YOUR INSTRUCTIONS
Starting with the line that contains "[option] (349, 172)", reproduce each line through the end of the entries exactly as written.

(Collected data entries)

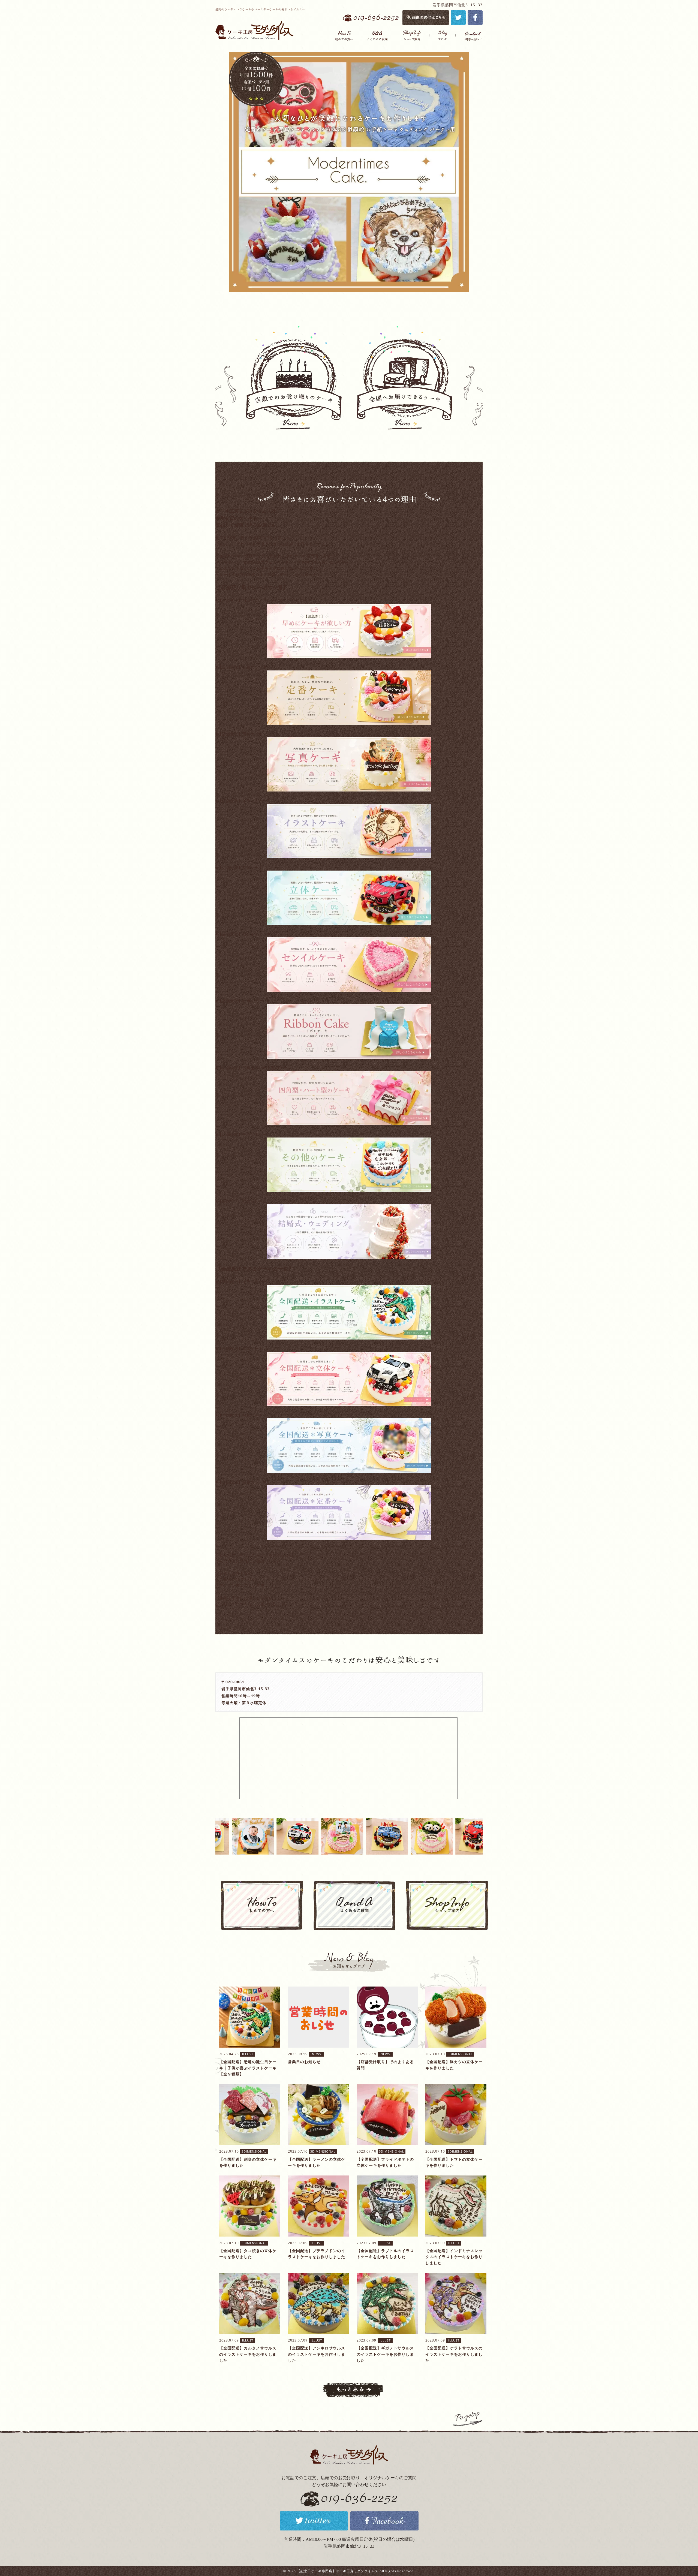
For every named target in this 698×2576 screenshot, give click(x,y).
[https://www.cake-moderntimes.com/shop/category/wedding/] (349, 1231)
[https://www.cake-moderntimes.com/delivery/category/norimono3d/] (349, 1379)
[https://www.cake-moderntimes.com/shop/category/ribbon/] (349, 1031)
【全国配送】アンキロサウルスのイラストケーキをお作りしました (316, 2354)
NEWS (316, 2054)
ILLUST (247, 2054)
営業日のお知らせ (304, 2061)
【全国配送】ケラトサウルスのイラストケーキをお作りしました (454, 2354)
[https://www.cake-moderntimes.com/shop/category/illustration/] (349, 831)
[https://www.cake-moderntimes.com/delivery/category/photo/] (349, 1445)
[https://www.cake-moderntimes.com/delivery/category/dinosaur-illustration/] (349, 1312)
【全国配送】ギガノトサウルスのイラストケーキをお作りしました (385, 2354)
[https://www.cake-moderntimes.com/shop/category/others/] (349, 1164)
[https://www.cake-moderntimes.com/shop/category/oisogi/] (349, 631)
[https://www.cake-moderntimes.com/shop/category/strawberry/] (349, 697)
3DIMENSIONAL (460, 2054)
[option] (349, 172)
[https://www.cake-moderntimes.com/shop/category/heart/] (349, 1098)
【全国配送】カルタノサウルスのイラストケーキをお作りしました (247, 2354)
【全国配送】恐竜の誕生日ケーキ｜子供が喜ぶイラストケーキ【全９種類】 (247, 2068)
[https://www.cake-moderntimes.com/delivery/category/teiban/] (349, 1512)
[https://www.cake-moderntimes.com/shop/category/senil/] (349, 964)
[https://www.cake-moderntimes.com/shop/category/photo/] (349, 764)
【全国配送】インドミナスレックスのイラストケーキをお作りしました (454, 2256)
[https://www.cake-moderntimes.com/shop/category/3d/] (349, 898)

EXERCISE OUTPUT
[option] (349, 172)
[https://www.cake-moderntimes.com/shop/category/heart/] (349, 1098)
【全国配送】カルタノサウルスのイラストケーキをお作りしました (247, 2354)
【全国配送】恐竜の誕生日ケーキ｜子供が喜ぶイラストケーキ【全９種類】 (247, 2068)
[https://www.cake-moderntimes.com/delivery/category/teiban/] (349, 1512)
[https://www.cake-moderntimes.com/shop/category/senil/] (349, 964)
[https://www.cake-moderntimes.com/shop/category/photo/] (349, 764)
【全国配送】インドミナスレックスのイラストケーキをお作りしました (454, 2256)
[https://www.cake-moderntimes.com/shop/category/3d/] (349, 898)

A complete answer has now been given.